Below are some records; reproduce every one of them exactly.
[DATASET RECORDS — start]
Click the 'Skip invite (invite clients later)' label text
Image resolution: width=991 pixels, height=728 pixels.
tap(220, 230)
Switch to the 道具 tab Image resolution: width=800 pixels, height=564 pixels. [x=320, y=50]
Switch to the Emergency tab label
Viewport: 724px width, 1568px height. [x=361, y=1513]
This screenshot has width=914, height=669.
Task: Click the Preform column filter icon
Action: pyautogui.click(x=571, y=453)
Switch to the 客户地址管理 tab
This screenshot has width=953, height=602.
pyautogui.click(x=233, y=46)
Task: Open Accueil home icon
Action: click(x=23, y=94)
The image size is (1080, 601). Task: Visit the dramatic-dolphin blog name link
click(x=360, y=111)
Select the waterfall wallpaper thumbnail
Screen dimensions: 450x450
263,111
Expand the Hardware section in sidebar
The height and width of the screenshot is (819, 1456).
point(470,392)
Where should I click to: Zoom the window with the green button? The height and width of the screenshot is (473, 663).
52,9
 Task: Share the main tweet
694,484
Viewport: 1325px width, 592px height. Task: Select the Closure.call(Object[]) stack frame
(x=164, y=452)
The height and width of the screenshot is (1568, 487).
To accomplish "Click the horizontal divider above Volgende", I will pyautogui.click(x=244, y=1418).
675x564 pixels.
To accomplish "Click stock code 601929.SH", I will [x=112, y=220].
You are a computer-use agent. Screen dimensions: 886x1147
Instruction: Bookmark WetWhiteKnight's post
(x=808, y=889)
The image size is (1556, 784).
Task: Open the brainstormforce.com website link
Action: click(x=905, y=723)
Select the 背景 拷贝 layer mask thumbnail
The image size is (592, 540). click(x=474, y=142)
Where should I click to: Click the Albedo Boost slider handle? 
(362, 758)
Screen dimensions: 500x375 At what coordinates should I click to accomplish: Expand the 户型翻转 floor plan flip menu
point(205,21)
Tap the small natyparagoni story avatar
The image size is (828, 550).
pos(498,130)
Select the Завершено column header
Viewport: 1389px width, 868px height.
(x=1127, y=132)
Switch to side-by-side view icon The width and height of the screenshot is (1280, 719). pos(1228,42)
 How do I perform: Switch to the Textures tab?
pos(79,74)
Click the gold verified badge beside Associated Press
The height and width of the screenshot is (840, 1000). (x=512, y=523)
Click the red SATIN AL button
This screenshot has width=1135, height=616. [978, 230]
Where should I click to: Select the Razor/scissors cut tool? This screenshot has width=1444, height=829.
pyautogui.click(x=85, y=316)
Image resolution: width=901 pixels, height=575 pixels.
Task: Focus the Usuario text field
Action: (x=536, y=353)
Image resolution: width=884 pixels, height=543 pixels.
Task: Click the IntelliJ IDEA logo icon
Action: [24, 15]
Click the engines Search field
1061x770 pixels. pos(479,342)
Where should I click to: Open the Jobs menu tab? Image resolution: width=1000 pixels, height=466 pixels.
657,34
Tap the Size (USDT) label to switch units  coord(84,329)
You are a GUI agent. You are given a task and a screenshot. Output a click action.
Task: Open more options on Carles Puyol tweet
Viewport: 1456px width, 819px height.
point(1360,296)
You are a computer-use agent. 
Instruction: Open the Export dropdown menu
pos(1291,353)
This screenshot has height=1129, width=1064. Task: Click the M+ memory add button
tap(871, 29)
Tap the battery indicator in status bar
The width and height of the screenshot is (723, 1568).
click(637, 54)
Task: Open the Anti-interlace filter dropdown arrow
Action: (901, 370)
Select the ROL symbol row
[DATASET RECORDS — finish]
| RESPONSE FOR THIS EXERCISE |
Click the 'Skip invite (invite clients later)' label text
Image resolution: width=991 pixels, height=728 pixels.
tap(220, 230)
Switch to the 道具 tab Image resolution: width=800 pixels, height=564 pixels. [x=320, y=50]
Switch to the Emergency tab label
Viewport: 724px width, 1568px height. [x=361, y=1513]
This screenshot has width=914, height=669.
Task: Click the Preform column filter icon
Action: pyautogui.click(x=571, y=453)
Switch to the 客户地址管理 tab
This screenshot has width=953, height=602.
pyautogui.click(x=233, y=46)
Task: Open Accueil home icon
Action: click(x=23, y=94)
The image size is (1080, 601). Task: Visit the dramatic-dolphin blog name link
click(x=360, y=111)
Select the waterfall wallpaper thumbnail
Screen dimensions: 450x450
263,111
Expand the Hardware section in sidebar
The height and width of the screenshot is (819, 1456).
point(470,392)
Where should I click to: Zoom the window with the green button? The height and width of the screenshot is (473, 663).
52,9
 Task: Share the main tweet
694,484
Viewport: 1325px width, 592px height. Task: Select the Closure.call(Object[]) stack frame
(x=164, y=452)
The height and width of the screenshot is (1568, 487).
To accomplish "Click the horizontal divider above Volgende", I will pyautogui.click(x=244, y=1418).
675x564 pixels.
To accomplish "Click stock code 601929.SH", I will [x=112, y=220].
You are a computer-use agent. Screen dimensions: 886x1147
Instruction: Bookmark WetWhiteKnight's post
(x=808, y=889)
The image size is (1556, 784).
Task: Open the brainstormforce.com website link
Action: click(x=905, y=723)
Select the 背景 拷贝 layer mask thumbnail
The image size is (592, 540). click(x=474, y=142)
Where should I click to: Click the Albedo Boost slider handle? 
(362, 758)
Screen dimensions: 500x375 At what coordinates should I click to accomplish: Expand the 户型翻转 floor plan flip menu
point(205,21)
Tap the small natyparagoni story avatar
The image size is (828, 550).
pos(498,130)
Select the Завершено column header
Viewport: 1389px width, 868px height.
(x=1127, y=132)
Switch to side-by-side view icon The width and height of the screenshot is (1280, 719). pos(1228,42)
 How do I perform: Switch to the Textures tab?
pos(79,74)
Click the gold verified badge beside Associated Press
The height and width of the screenshot is (840, 1000). (x=512, y=523)
Click the red SATIN AL button
This screenshot has width=1135, height=616. [978, 230]
Where should I click to: Select the Razor/scissors cut tool? This screenshot has width=1444, height=829.
pyautogui.click(x=85, y=316)
Image resolution: width=901 pixels, height=575 pixels.
Task: Focus the Usuario text field
Action: (x=536, y=353)
Image resolution: width=884 pixels, height=543 pixels.
Task: Click the IntelliJ IDEA logo icon
Action: [24, 15]
Click the engines Search field
1061x770 pixels. pos(479,342)
Where should I click to: Open the Jobs menu tab? Image resolution: width=1000 pixels, height=466 pixels.
657,34
Tap the Size (USDT) label to switch units  coord(84,329)
You are a GUI agent. You are given a task and a screenshot. Output a click action.
Task: Open more options on Carles Puyol tweet
Viewport: 1456px width, 819px height.
point(1360,296)
You are a computer-use agent. 
Instruction: Open the Export dropdown menu
pos(1291,353)
This screenshot has height=1129, width=1064. Task: Click the M+ memory add button
tap(871, 29)
Tap the battery indicator in status bar
The width and height of the screenshot is (723, 1568).
click(637, 54)
Task: Open the Anti-interlace filter dropdown arrow
Action: (901, 370)
Select the ROL symbol row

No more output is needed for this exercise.